Here only oxygen has lone pairs around it. The oxygen atom forming a double bond forms two lone pairs, while the other oxygen forms one bond pair and three lone pairs.
The oxygen atom in the OH ion has one single bond with hydrogen, one single bond with nitrogen, and two lone pairs.
Molecular Geometry of Nitric Acid (HNO3)
If we look at the shape of the HNO3 molecule, it has a trigonal planar shape.
The molecular geometry of any molecule is determined by two things ie; the Lewis structure and the VSEPR (valence shell electron pair repulsion) theory.
If we look at the Lewis molecular structure of HNO3, we can see H has one, N has five, while O atom has six valence electrons.
During the bonding process, the nitrogen atom connects with one oxygen atom through a single bond. It forms two single bonds with another oxygen atom and the OH ion.
The O atoms form lone pairs; the first oxygen atom has two, while the second one has three. The oxygen atom in the OH ion has two lone pairs.
The VSEPR theory states, the pair of electrons or the bonds tend to stay at the maximum distance as they repulse each other. It gives the molecules a stable shape.
Apart from this, the covalent bonds and lone pairs determine the structure of a molecule.
The electron pairs participating in a bond repulses each other; the repulsive force is the highest between two lone pairs. It is less in the case of lone pair and bond pair, and the least between bond pairs.
To understand the molecular geometry of HNO3, we have to look at the VSEPR theory. The central atom is nitrogen.
As the electron pairs repulse each other with maximum force, so the atoms around them stay at the maximum distance possible so that the force of repulsion is minimum.
Another thing that helps us find the molecular structure is the steric number (SN). We can find the number by adding the lone pairs with atoms that are involved in bonds.
In HNO3, nitrogen forms bonds with three oxygen atoms, and there is no lone pair on nitrogen. So, the SN of the nitrogen atom in HNO3 is three.
On the other hand, the oxygen atom bonded to hydrogen has an SN of 4 because of two bond pairs as well as two lone pairs.
If we refer to the VSEPR geometry table, we can find the compounds with the central atom has (Stearic Number) SN 3, and the lone pair has a shape of trigonal planar.
The HNO3 molecule exhibit polarity due to the lone pair and asymmetrical shape of the molecule.
Hybridization of the HNO3 Molecule
Before we understand the hybridization of HNO3, we should have a clear idea of what hybridization is.

# [Problems to work on]
(1) According to the passage on nitric acid's molecular geometry, what is the steric number of the nitrogen atom in HNO3?
(2) Write the next few sentences of the passage on nitric acid's molecular geometry, picking up after its final sentence.

[Stored data entries]
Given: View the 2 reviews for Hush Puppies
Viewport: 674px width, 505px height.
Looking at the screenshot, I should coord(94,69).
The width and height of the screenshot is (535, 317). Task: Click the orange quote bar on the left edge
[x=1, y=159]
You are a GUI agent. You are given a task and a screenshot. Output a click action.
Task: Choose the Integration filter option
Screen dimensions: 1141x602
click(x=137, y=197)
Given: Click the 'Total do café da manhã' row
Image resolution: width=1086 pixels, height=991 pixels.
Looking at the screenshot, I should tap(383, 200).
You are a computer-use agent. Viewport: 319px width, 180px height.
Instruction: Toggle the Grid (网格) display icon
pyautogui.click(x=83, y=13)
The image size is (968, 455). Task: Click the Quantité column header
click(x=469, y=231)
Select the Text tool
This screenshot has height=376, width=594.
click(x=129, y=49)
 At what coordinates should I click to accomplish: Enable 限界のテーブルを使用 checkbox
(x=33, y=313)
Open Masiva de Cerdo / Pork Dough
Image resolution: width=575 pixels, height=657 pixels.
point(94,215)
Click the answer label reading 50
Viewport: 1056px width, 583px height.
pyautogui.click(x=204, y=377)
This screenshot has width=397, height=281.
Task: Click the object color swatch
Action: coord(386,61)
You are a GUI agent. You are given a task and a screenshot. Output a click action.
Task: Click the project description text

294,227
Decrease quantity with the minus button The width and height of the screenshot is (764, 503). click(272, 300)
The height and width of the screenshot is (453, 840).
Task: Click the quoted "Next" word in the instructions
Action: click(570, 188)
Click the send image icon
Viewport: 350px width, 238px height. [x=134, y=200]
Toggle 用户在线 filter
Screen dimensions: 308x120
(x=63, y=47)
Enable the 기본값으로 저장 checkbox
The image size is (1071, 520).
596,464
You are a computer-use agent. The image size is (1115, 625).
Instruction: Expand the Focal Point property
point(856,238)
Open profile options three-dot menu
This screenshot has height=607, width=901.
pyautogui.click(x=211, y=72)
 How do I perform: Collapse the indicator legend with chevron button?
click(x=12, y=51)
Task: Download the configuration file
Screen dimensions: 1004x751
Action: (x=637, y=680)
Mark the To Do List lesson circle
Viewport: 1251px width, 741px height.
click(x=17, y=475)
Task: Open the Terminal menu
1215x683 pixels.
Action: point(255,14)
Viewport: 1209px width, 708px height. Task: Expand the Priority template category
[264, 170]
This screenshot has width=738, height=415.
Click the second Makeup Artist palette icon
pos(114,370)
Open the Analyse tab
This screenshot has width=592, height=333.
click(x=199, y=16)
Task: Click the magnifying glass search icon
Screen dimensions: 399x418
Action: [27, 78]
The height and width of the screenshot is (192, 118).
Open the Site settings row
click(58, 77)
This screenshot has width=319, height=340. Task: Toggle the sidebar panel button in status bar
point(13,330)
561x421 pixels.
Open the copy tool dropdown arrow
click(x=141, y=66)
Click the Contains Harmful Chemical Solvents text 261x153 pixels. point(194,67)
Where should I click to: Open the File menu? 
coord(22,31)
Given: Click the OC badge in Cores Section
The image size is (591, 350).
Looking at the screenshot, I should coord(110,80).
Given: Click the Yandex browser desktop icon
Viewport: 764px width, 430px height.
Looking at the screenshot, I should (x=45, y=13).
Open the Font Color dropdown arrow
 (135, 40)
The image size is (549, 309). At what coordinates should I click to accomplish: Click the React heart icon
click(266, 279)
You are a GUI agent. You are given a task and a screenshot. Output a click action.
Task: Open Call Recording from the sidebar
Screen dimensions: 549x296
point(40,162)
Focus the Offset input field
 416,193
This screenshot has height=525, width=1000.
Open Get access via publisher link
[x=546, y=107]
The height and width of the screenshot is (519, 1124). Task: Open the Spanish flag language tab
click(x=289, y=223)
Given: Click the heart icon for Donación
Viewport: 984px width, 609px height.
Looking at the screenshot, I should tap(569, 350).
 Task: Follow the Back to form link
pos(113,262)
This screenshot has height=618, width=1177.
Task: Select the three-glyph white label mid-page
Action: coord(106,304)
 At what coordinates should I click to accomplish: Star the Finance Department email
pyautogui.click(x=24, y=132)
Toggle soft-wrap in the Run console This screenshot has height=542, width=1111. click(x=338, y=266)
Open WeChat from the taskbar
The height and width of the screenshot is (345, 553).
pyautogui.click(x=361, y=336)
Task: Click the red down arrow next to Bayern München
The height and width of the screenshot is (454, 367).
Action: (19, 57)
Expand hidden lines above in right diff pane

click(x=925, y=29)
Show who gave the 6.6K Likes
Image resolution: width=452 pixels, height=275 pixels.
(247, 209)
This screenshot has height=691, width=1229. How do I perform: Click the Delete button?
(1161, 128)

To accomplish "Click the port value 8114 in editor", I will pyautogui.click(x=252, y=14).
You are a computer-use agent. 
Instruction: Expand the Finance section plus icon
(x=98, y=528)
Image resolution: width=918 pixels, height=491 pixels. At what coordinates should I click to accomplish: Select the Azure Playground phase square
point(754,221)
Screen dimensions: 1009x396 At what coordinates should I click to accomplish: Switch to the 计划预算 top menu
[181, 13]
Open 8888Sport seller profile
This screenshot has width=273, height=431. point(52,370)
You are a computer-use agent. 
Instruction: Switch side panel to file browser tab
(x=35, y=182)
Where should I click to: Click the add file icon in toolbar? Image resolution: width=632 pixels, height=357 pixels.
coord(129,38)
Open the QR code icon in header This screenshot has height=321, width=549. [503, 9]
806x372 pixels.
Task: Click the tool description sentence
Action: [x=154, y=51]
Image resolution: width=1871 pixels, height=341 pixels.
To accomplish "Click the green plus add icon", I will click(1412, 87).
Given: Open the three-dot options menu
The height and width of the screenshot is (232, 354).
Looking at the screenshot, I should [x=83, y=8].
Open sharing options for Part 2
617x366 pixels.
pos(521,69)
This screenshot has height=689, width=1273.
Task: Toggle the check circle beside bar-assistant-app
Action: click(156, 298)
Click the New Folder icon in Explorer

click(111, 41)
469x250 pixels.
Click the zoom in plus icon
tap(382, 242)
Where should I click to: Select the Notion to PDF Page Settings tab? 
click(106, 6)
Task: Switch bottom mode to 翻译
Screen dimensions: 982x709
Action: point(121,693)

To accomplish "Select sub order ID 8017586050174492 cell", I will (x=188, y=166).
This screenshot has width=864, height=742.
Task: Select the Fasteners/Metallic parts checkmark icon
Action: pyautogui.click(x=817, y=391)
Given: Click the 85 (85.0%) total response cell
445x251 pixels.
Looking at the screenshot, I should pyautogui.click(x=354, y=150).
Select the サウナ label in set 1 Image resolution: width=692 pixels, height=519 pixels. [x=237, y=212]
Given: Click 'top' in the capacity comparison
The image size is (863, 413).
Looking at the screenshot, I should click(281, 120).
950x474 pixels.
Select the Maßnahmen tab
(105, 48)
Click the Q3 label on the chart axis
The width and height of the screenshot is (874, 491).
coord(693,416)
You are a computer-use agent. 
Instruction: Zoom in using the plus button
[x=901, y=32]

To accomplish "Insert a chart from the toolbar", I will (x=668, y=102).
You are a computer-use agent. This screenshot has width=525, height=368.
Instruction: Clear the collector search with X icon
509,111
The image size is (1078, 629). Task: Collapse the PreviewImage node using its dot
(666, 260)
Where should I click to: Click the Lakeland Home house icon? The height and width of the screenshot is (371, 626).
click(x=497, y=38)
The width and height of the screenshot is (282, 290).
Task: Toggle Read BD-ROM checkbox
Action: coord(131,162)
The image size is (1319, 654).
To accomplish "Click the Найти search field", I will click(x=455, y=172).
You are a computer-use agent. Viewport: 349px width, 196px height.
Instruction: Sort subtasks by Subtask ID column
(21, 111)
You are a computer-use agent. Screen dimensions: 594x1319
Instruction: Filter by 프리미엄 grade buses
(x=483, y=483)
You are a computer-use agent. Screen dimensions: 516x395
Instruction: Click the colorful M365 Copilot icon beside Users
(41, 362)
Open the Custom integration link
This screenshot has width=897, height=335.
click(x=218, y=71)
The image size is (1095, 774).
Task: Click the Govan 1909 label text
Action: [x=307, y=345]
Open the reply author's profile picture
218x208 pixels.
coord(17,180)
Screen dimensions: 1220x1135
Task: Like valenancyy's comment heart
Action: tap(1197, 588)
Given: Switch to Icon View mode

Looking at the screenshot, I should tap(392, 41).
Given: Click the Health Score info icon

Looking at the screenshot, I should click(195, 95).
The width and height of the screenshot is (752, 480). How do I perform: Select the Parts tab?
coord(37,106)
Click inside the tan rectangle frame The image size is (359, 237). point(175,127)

# [Task results]
(1) Three.

(2)
The process of combining two orbitals with the same energy level to form a new type of orbitals is called hybridization.
It is important to learn how atoms are arranged in a molecule to understand the shape of a molecule.
If we can visualize the structure of a chemical substance, we can learn about the physical, chemical properties, and shape of the substance.
In the Lewis structure of HNO3, the molecule is formed due to the hybridization of two orbitals. Nitrogen has a steric number of 3, while the oxygen atom in the OH ion has a steric number of 4.
The N atom in HNO3 has SP2 hybridization, and the O atom has SP3 hybridization.
So, before bonding, nitric acid has 13 (3 + 4 + 2*3) hybrid orbitals, but after the bonding, you can see only six hybrid orbitals.
MO Diagram of HNO3
The sigma bonds between N and O atoms are formed by 2sp2 orbital of nitrogen and a hybrid orbital atom from O atoms.
As a result, three sigma bonding and antibonding orbitals are formed.
The single sigma bond between hydrogen and oxygen use 1s orbital of hydrogen 2sp3 orbitals of oxygen. It results in a sigma bonding and antibonding orbital.
Nitrogen and two oxygen atoms create three pi orbitals. The 2sp2 orbitals left on oxygen do not participate in bonding.
HNO3 has great significance in chemistry; it’s Lewis structure, molecular geometry, and hybridization help us know a lot of things about this important chemical.
In this article, we have focused on learning the structure of this compound. Knowing these facts will help us understand the shape, and properties of this compound in a better way. We hope you found it informative.